Quando entro in classe, l’ultima cosa che cerco di fare è “inculcare” qualcosa ai miei studenti. Perché so che “inculcare” qualcosa significa educare all’obbedienza passiva, al farsi “instrumento” o “vaso” da riempire, come diceva Giordano Bruno, di nozioni, balbettii, assurdità, che sono sempre sbagliati perché non fanno mai i conti con quello che siamo realmente – per cui, alla lunga, ci schiacciano, ci calpestano, ci comprimono e reprimono Del resto, l’etimologia di “inculcare” è chiara: viene dal latino “calcare”, ossia calpestare, schiacciare con i piedi – ma anche pigiare, come a forza qualcosa in qualcos’altro.
Al contrario, quando ho a che fare con i miei studenti, il mio scopo è sempre quello di farne degli “artefici” (per dirla sempre con Bruno), degli innamorati del sapere e del sole intelligenziale che apre la via al fare, alla conoscenza e alla divinità (se è lecito, di questi tempi, parlare in questi termini…).
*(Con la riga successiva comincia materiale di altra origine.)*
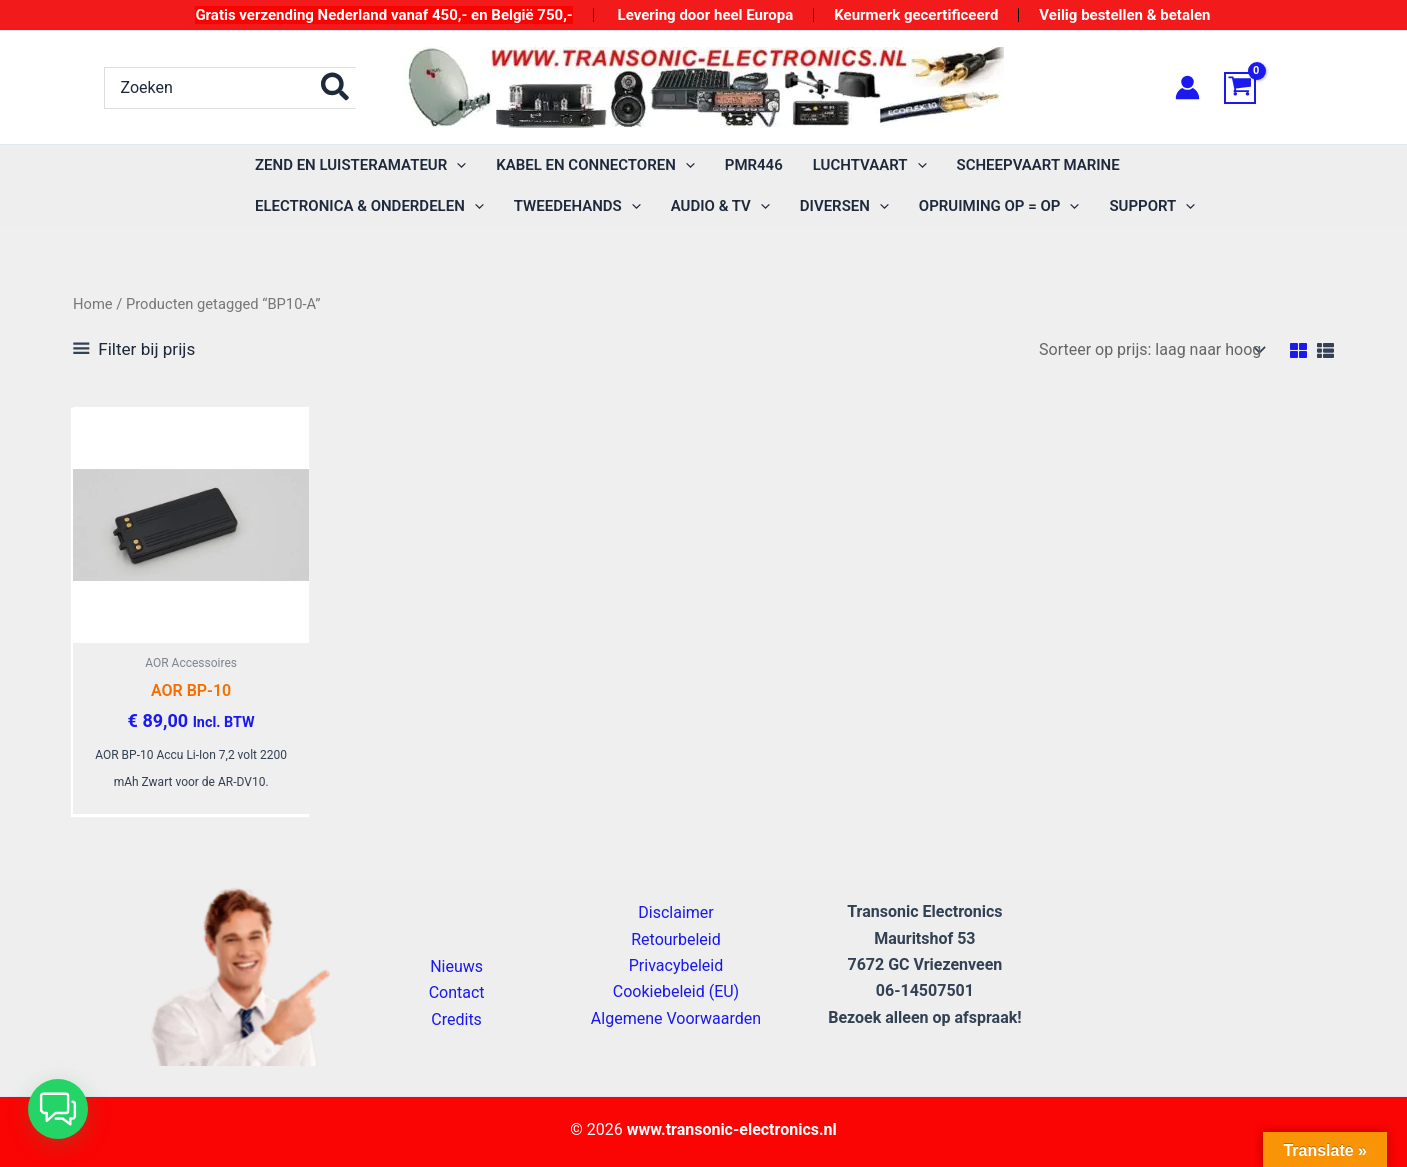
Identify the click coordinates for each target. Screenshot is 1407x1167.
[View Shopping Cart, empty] (1264, 88)
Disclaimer (675, 912)
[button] (58, 1109)
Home (93, 304)
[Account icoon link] (1187, 87)
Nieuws (456, 966)
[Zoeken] (336, 88)
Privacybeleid (676, 965)
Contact (457, 992)
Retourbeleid (676, 939)
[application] (456, 165)
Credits (456, 1019)
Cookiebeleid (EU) (676, 991)
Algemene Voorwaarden (676, 1018)
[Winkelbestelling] (1150, 349)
Alla fine, non so nemmeno se si può parlare di “scopo”, da parte mia, perché “artefici” (non di se stessi, ma proprio del mondo!) si diventa da soli, con un innesto di volontà e passione, guidati dalle idee della bontà, della giustizia, della verità. E diventando “artefici”, si può arrivare fin dove si vuole, quasi senza limiti. Chi “inculca”, al contrario, calpesta e limita (“pigia”): e nessun pedagogo o filosofo – almeno da Sant’Agostino in avanti – mi risulta abbia mai utilizzato un termine del genere, così basso, per parlare di educazione.
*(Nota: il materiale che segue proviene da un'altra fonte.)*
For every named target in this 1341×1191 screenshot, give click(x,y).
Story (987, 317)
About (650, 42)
Chi accetta di esser semplicemente un “vaso” o un “instrumento” – scrive Bruno – è come “un asino che porta i sacramenti”; chi è “artefice”, invece, è “come una cosa sacra” – è umanamente divino. E io, quando entro in una classe scolastica, preferisco avere a che fare con uomini e donne che aspirano all’umana divinità, non con degli asini, per quanto perfettamente apparati e abbelliti.